The Rise in Antidepressant Use Among Youth

by pharmacy on March 28, 2012

It’s no secret that today’s youth are under constant barrage from media, social networks, and society as a whole regarding how they should look, what they should feel, who they should date, and how they should handle their emotions. The downside to this is an alarming rate of depression, anxiety, and other mental illnesses in today’s young people. What this means for pharmaceutical companies is an unprecedented amount of clients that will be filling prescriptions for anxiety medications, SSRIs, and even scripts for anti-psychotic medications.

Treating these youth comes with a catch-22. Some of these medications cause well known and unwanted side effects such as weight gain, sexual dysfunction or loss of libido, acne, and more. In severe cases, use of antidepressants must be closely monitored by health care professionals due to the increase of suicidal tendencies in the youth taking the medication. How can pharmacies address the concerns of their clients that are experiencing some of these side effects? The answer to that is simple: Offer resources.

If space is available, display literature from local low-cost or sliding scale mental health clinics, sex therapists, and special interest support groups, for example: if such a thing exists in your local community, offer a pamphlet from a group for youth suffering from depression, anxiety, schizophrenia, and other mental health issues. The key to addressing the problems that come with the amount of young people that are on such medications is to make sure that they know they are not alone. Many youth are often bullied, and their mental health deteriorates if they feel that they are alienated in their community. Often times, this can result in a tragic (and preventable) loss of life. It is everyone’s to do what they can to reduce the amount of young people lost to the choice to take their own lives.

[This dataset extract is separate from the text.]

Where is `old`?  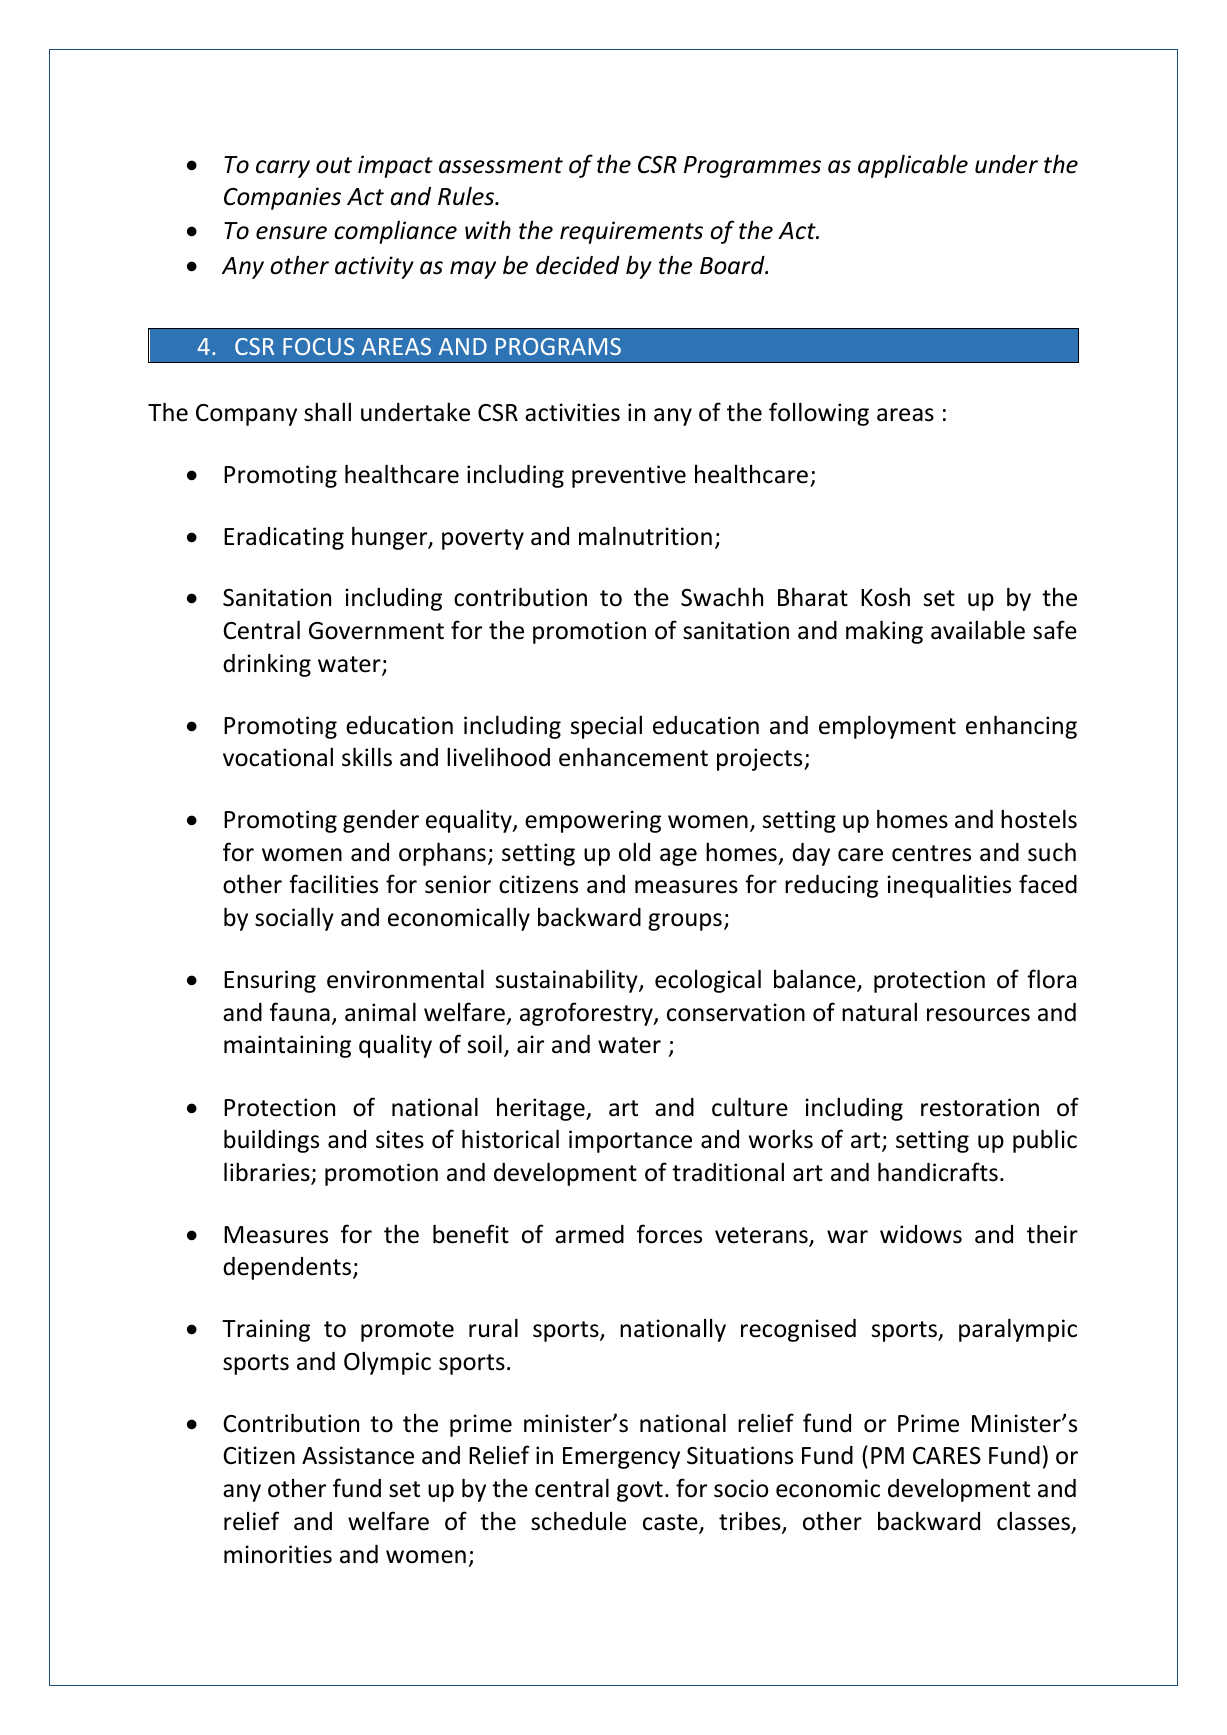 old is located at coordinates (634, 852).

Another issue is the cost of such medications for homeless and alienated youth that may not have access to family or state funded health insurance. To prevent these young people from simply opting to “not take” their medication or live without it, a priority should be to display any information from your suppliers telling your clients how they can receive free or low cost medication. Most drug manufacturers offer some sort of program to those who are struggling to make ends meet, and to youth on a fixed income – often the choice between a vital necessity like the electric bill or medication comes up frequently. Offering these resources will make it more likely that your clients have the information available to reach out to their medication’s manufacturer to obtain their prescription for a cost that could make it affordable to them. These steps may seem small, but they can make a difference to today’s youth that is unmistakable.

Does your pharmacy have any special programs for young people who fill prescriptions for antidepressants?